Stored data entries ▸

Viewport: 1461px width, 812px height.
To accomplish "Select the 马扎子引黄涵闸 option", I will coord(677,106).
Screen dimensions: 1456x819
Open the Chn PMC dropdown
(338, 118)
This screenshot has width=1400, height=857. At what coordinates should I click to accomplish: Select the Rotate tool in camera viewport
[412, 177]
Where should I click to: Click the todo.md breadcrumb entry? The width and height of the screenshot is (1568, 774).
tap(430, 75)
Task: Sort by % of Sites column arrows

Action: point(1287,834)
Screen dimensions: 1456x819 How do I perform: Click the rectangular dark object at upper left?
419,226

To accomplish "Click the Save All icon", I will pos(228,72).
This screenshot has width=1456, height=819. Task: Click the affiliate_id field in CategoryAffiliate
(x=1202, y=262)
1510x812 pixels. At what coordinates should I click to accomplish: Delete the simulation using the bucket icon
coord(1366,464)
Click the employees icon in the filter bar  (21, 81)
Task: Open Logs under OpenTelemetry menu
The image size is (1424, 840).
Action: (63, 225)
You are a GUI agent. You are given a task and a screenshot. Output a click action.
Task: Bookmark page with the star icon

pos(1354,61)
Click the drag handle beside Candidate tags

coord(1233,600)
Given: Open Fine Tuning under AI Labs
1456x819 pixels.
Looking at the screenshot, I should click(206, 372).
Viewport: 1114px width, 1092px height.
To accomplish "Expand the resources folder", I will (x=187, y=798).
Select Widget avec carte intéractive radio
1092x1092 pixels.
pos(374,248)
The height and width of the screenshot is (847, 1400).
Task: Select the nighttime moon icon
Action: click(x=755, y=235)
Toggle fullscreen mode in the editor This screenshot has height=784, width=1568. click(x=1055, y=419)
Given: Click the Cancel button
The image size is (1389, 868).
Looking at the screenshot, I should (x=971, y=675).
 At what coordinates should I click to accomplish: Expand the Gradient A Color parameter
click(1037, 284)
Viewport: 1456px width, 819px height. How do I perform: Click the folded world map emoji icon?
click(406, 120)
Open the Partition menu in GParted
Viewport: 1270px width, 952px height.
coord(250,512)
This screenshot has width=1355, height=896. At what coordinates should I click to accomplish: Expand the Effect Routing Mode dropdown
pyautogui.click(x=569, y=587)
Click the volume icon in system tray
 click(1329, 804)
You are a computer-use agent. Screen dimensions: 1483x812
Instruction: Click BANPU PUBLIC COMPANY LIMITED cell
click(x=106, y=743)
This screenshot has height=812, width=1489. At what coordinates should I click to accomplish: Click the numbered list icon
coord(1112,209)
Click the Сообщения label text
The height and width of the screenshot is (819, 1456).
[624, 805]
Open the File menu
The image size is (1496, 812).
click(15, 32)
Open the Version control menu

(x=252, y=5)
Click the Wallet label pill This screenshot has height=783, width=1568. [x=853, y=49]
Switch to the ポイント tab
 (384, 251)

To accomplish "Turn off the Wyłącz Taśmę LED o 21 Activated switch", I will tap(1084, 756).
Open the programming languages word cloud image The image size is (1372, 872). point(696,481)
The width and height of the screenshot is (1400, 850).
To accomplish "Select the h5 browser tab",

Task directions ▸ Your task is to retype all of the records exactly.

Response below ▸
Viewport: 1461px width, 812px height.
To accomplish "Select the 马扎子引黄涵闸 option", I will coord(677,106).
Screen dimensions: 1456x819
Open the Chn PMC dropdown
(338, 118)
This screenshot has width=1400, height=857. At what coordinates should I click to accomplish: Select the Rotate tool in camera viewport
[412, 177]
Where should I click to: Click the todo.md breadcrumb entry? The width and height of the screenshot is (1568, 774).
tap(430, 75)
Task: Sort by % of Sites column arrows

Action: point(1287,834)
Screen dimensions: 1456x819 How do I perform: Click the rectangular dark object at upper left?
419,226

To accomplish "Click the Save All icon", I will pos(228,72).
This screenshot has width=1456, height=819. Task: Click the affiliate_id field in CategoryAffiliate
(x=1202, y=262)
1510x812 pixels. At what coordinates should I click to accomplish: Delete the simulation using the bucket icon
coord(1366,464)
Click the employees icon in the filter bar  (21, 81)
Task: Open Logs under OpenTelemetry menu
The image size is (1424, 840).
Action: (63, 225)
You are a GUI agent. You are given a task and a screenshot. Output a click action.
Task: Bookmark page with the star icon

pos(1354,61)
Click the drag handle beside Candidate tags

coord(1233,600)
Given: Open Fine Tuning under AI Labs
1456x819 pixels.
Looking at the screenshot, I should click(206, 372).
Viewport: 1114px width, 1092px height.
To accomplish "Expand the resources folder", I will (x=187, y=798).
Select Widget avec carte intéractive radio
1092x1092 pixels.
pos(374,248)
The height and width of the screenshot is (847, 1400).
Task: Select the nighttime moon icon
Action: click(x=755, y=235)
Toggle fullscreen mode in the editor This screenshot has height=784, width=1568. click(x=1055, y=419)
Given: Click the Cancel button
The image size is (1389, 868).
Looking at the screenshot, I should (x=971, y=675).
 At what coordinates should I click to accomplish: Expand the Gradient A Color parameter
click(1037, 284)
Viewport: 1456px width, 819px height. How do I perform: Click the folded world map emoji icon?
click(406, 120)
Open the Partition menu in GParted
Viewport: 1270px width, 952px height.
coord(250,512)
This screenshot has width=1355, height=896. At what coordinates should I click to accomplish: Expand the Effect Routing Mode dropdown
pyautogui.click(x=569, y=587)
Click the volume icon in system tray
 click(1329, 804)
You are a computer-use agent. Screen dimensions: 1483x812
Instruction: Click BANPU PUBLIC COMPANY LIMITED cell
click(x=106, y=743)
This screenshot has height=812, width=1489. At what coordinates should I click to accomplish: Click the numbered list icon
coord(1112,209)
Click the Сообщения label text
The height and width of the screenshot is (819, 1456).
[624, 805]
Open the File menu
The image size is (1496, 812).
click(15, 32)
Open the Version control menu

(x=252, y=5)
Click the Wallet label pill This screenshot has height=783, width=1568. [x=853, y=49]
Switch to the ポイント tab
 (384, 251)

To accomplish "Turn off the Wyłącz Taśmę LED o 21 Activated switch", I will tap(1084, 756).
Open the programming languages word cloud image The image size is (1372, 872). point(696,481)
The width and height of the screenshot is (1400, 850).
To accomplish "Select the h5 browser tab",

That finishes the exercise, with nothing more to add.